◆ **CARA MENGERJAKAN**
Menurut kutipan teks tentang politik dinasti, mengapa anak pejabat tidak boleh dilarang ikut berkontestasi dalam pesta demokrasi? Jelaskan dalam satu sampai tiga kalimat.

◆ **KUTIPAN TEKS**
>>
Yang kedua adalah dalam konteks ketidakadilan kompetisi. Ada kompetisi yang tidak fair, kompetisi yang sudah tidak seimbang, kompetisi yang tidak egaliter. Mempermudah proses kontestasi politik mulai dari rekrutmen politik, pencalonan, seleksi, bahkan proses pemilu sehingga memberikan peluang yang lebih besar kepada keluarganya dibandingkan kontestan lain untuk memenangkan kompetisi suara rakyat.
Dari dua hal itu kita lihat ada motif, dan juga ada upaya pengkondisian operasional kontestasi untuk mempermudah. Secara substansi dari Politik Dinasti adalah keinginan melanggengkan kekuasaan kepada keluarga terdekatnya.
Sehingga saya menyimpulkan Politik Dinasti ada di alam Demokrasi meskipun dalam dimensi yang berbeda.
Tinjauan Konstitusi
Pada dasarnya tidak ada larangan keluarga pejabat mengikuti proses politik, karena berdasarkan UUD 1945, ada 10 hak warga negara, salah satu diantaranya adalah hak terlibat dalam pemerintahan.
Hak politik adalah hak dasar dalam konstitusi kita, siapapun tanpa kecuali. Right to vote and Right to be candidate adalah basic right.
Sehingga meskipun ia seorang anak pejabat, tidak boleh ada larangan untuk ikut berkontestasi dalam pesta demokrasi. Pelarangan warga negara untuk memilih dan dipilih adalah pelanggaran hak azasi warga negara.
Namun demikian, baik anak pejabat maupun bukan anak pejabat apabila bertanding dalam kompetisi politik, harus diciptakan ruang tanding yang egaliter, adil, sama rata. Karena semua punya hak yang sama. Semua boleh mengikuti proses politik. Tidak boleh ada keistimewaan khusus kepada anak pejabat. Anak pejabat boleh berpolitik tapi haram diistimewakan.
Tinjauan Norma
Kita ketahui, bahwa dalam kehidupan berbangsa ada norma-norma, tidak hanya norma yang tertulis tapi juga ada norma-norma tidak tertulis. Ada norma kesopanan, kesusilaan, etika dan lainnya.
"Politik Dinasti" bisa jadi tidak melanggar konstitusi, hukum tertulis, namun apakah sesuai dengan norma-norma hukum tidak tertulis, kesopanan, kesusilaan, etika.
Namun memang, norma tidak tertulis ini adalah tinjauan pribadi, sangat subyektif.
<<
◆ **ENTRI YANG DITAMPILKAN**
>>
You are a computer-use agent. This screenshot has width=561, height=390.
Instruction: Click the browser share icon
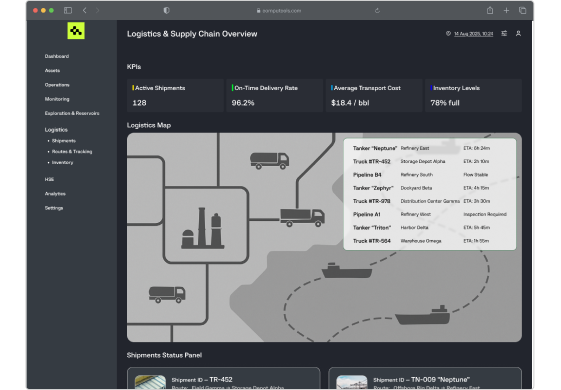[490, 10]
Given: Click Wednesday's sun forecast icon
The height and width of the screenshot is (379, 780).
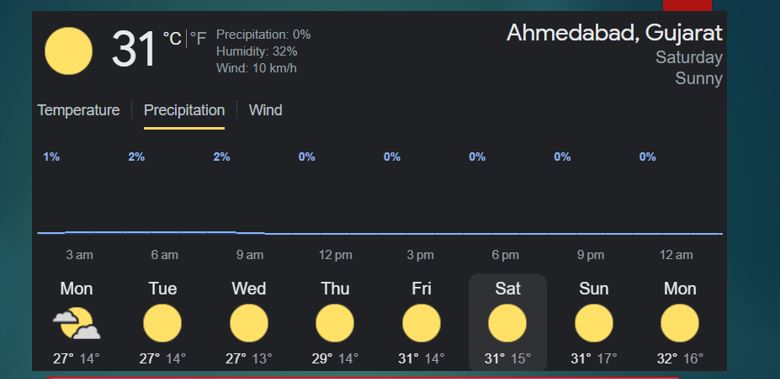Looking at the screenshot, I should point(249,323).
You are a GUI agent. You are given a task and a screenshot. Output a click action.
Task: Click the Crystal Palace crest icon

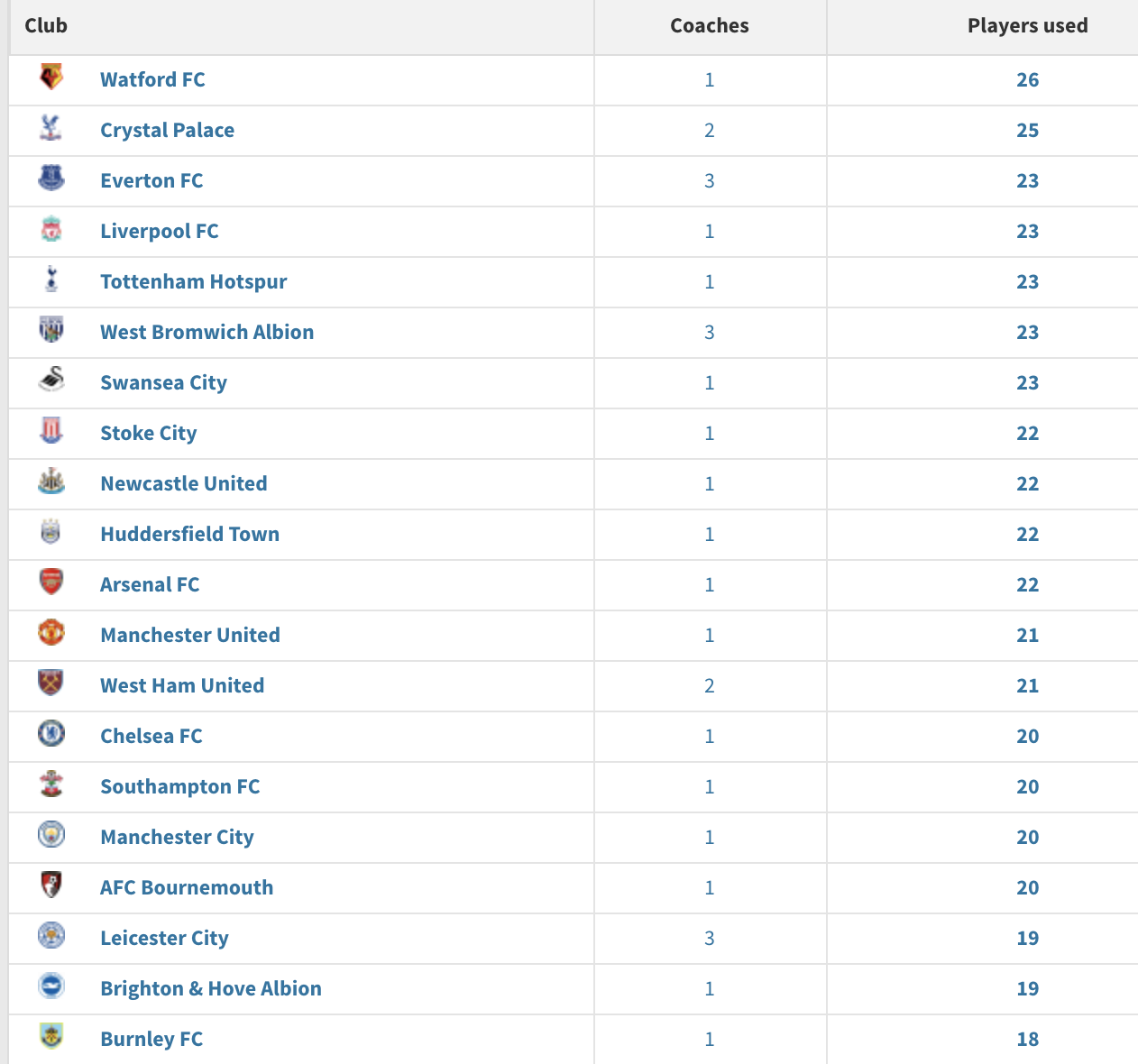(x=51, y=128)
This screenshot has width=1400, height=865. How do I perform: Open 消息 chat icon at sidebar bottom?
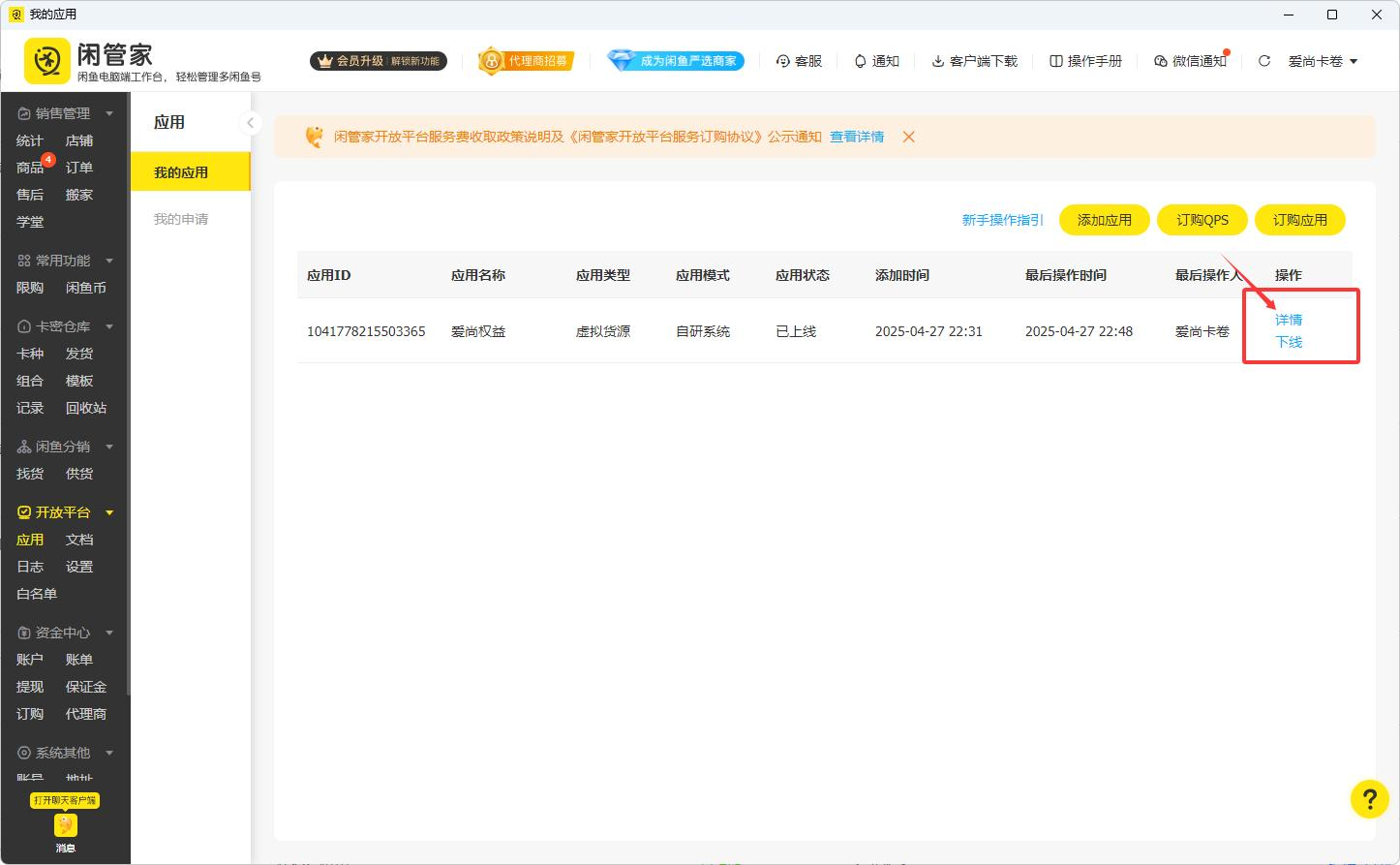pos(64,827)
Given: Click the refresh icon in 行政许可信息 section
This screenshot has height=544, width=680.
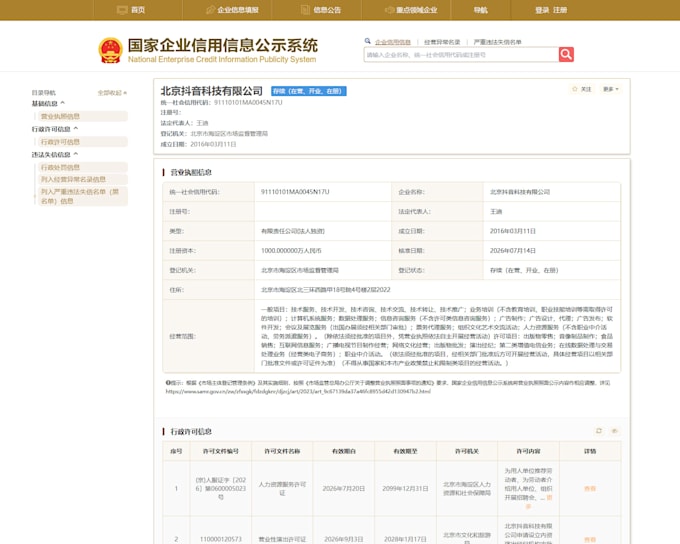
<<
◆ **HASIL**
UUD 1945 memuat 10 hak warga negara, salah satunya hak terlibat dalam pemerintahan, sehingga hak politik, yaitu hak memilih dan dipilih, menjadi hak dasar bagi siapa pun tanpa kecuali. Karena itu, melarang warga negara memilih dan dipilih merupakan pelanggaran hak asasi warga negara.